Cortex works by tokenising both perception and action. A dedicated VLM (“Lens”) interprets scenes and affordances; a planning layer converts these into discrete plan tokens describing the next sub‑steps of the task; and a Motion Policy Expert executes them as smooth, robot‑specific trajectories. This separation of understanding, planning and execution enables the same model family to generalise across arms, grippers and warehouse layouts while remaining debuggable in production.
At a technical level, Cortex compresses multi‑view RGB‑D inputs and deployment logs into discrete video tokens, and discretises short motion primitives into action tokens. The core model consumes text, image, video and action tokens in a single sequence, pretrained on mixed datasets and then finetuned with a continuous‑control expert using trajectory‑matching. A lightweight safety layer enforces limits and intervenes when uncertainty rises.
Wayve: Generalising public road autonomy
Outside of warehouse environments, London/SF-based Wayve is demonstrating what embodied AI generalisation looks like on public roads. Here, a single end-to-end driving model operated in 90 cities in 90 days, across Europe, North America and Asia - with no HD maps, no geofencing and no city-specific tuning. Importantly, 62% of the cities were entirely unseen and 14% of cities had zero prior data. This system logged more than 10,000 hours of AI driving.
Conditions spanned Tokyo’s narrow streets, Alpine terrains, dense European capitals, night driving, heavy rain and complex road geometry. The now-widely shared Tokyo sequence under typhoon conditions captures this vividly.
Wayve’s driving system offers some of the best empirical evidence to date that a single embodied model can handle diverse environments without retraining.
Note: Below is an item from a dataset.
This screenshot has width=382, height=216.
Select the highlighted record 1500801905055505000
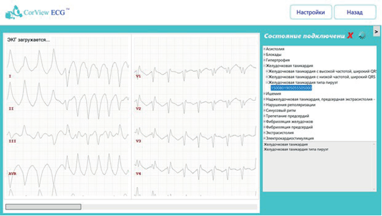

No simulation benchmark comes close in terms of real-world diversity.
Humanoids are showing rapid progress
Humanoid robots have surged in investment, capability and architectural sophistication. NVIDIA’s GR00T N1 shows that modern multimodal representations and learned control stacks can operate increasingly complex bodies. Recent home robot prototype launches reinforce this momentum. Sunday Robotics debuted a home-focused humanoid designed for repeatable manipulation tasks, positioning itself explicitly as a pragmatic, deployment-driven alternative to more speculative projects. Meanwhile, 1X introduced its NEO platform with striking demos, though independent analysis indicates that much of the behaviour was teleoperated rather than autonomous, highlighting how uneven real capability remains across the category.
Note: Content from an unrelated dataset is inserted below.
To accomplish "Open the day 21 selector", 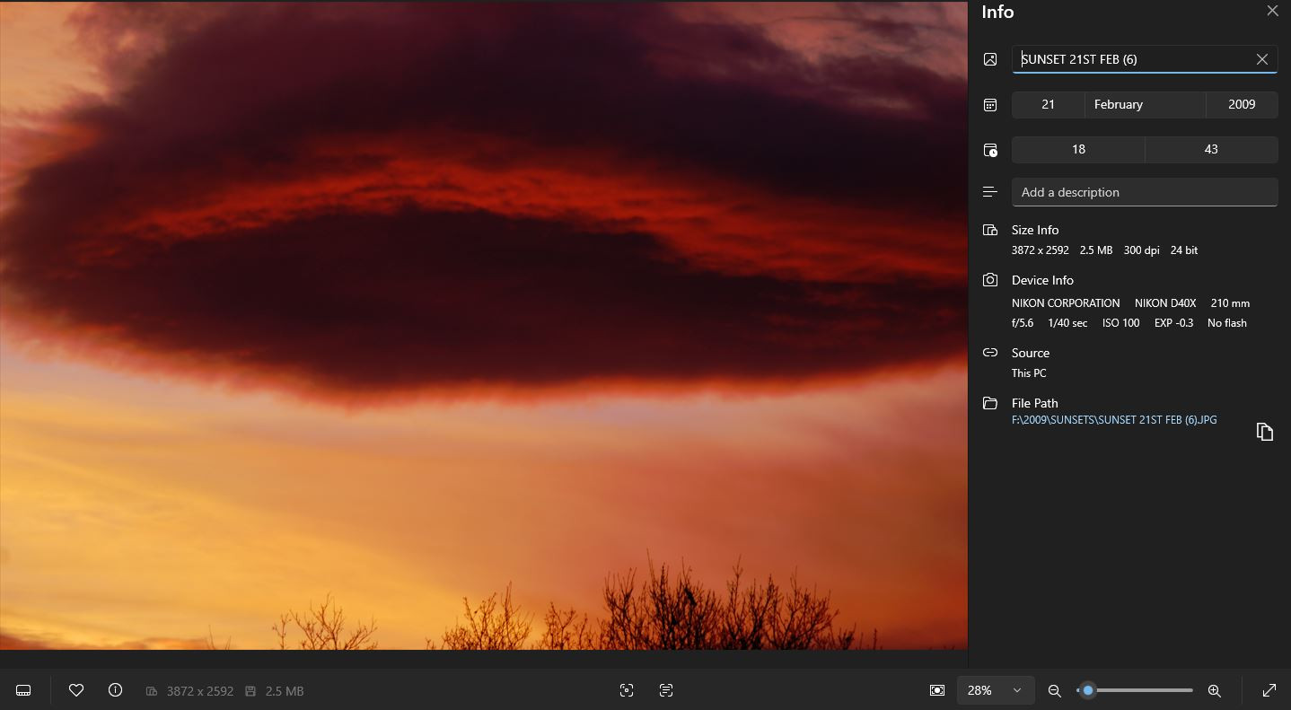I will click(1048, 104).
Despite this activity, there is still no equivalent of Wayve’s 90-city tour or Cortex’s multi‑site warehouse deployments in the humanoid space. Hardware reliability, safety certification and fleet‑scale data remain major constraints. As a result, the domain closely resembles autonomous driving circa 2017 - an ambitious technological trajectory, but a long road to safe, scaled deployment.
Into the next 12 months
Embodied AI is entering a phase where the question shifts from “can these systems work?” to “can they scale in real-world deployments?” The core ingredients are now in place: world models that provide increasingly realistic training grounds, VLAMs that unify perception and control under shared representations, and planning layers that expose a robot’s reasoning in a way that is inspectable and steerable. With Cortex operating in real warehouses and Wayve demonstrating continent‑scale generalisation on public roads, the gap between research prototypes and deployed systems is beginning to narrow.